- What is expected -
Look below for the line containing "Image resolution: width=600"; from there through the line containing "Open the Match Properties tool", both lines included, please set down each line exactly and nothing else.

- Entries supplied -
-.-.-

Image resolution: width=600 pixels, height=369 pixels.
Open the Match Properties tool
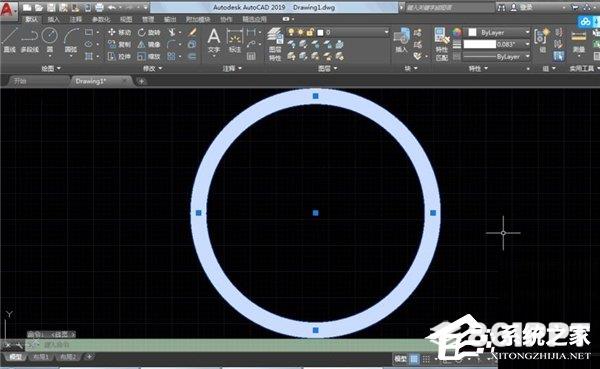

-.-.-

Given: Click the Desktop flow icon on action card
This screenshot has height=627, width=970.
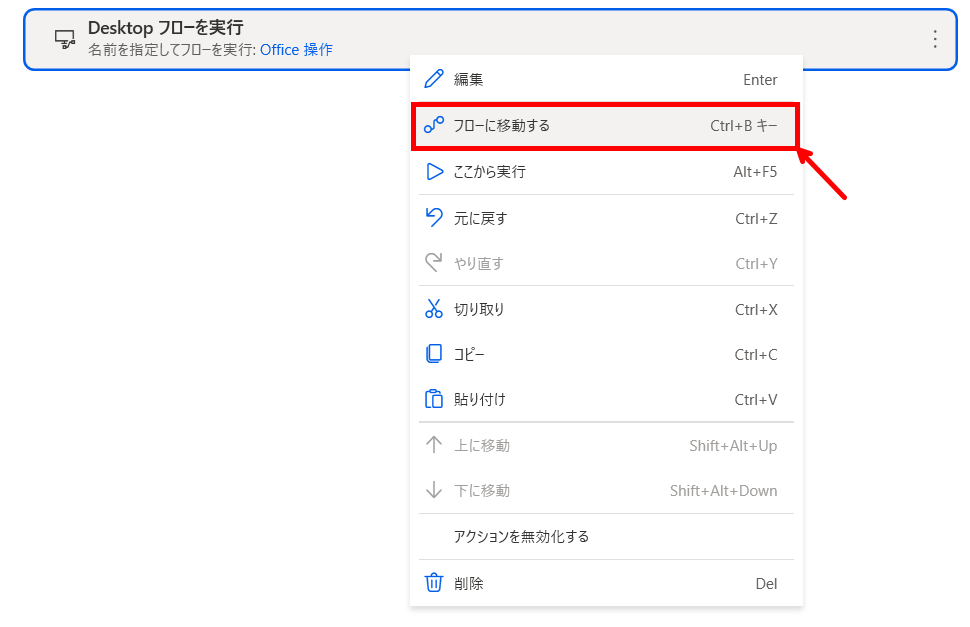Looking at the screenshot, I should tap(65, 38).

-.-.-

- Exercise result -
Image resolution: width=600 pixels, height=369 pixels.
Open the Match Properties tool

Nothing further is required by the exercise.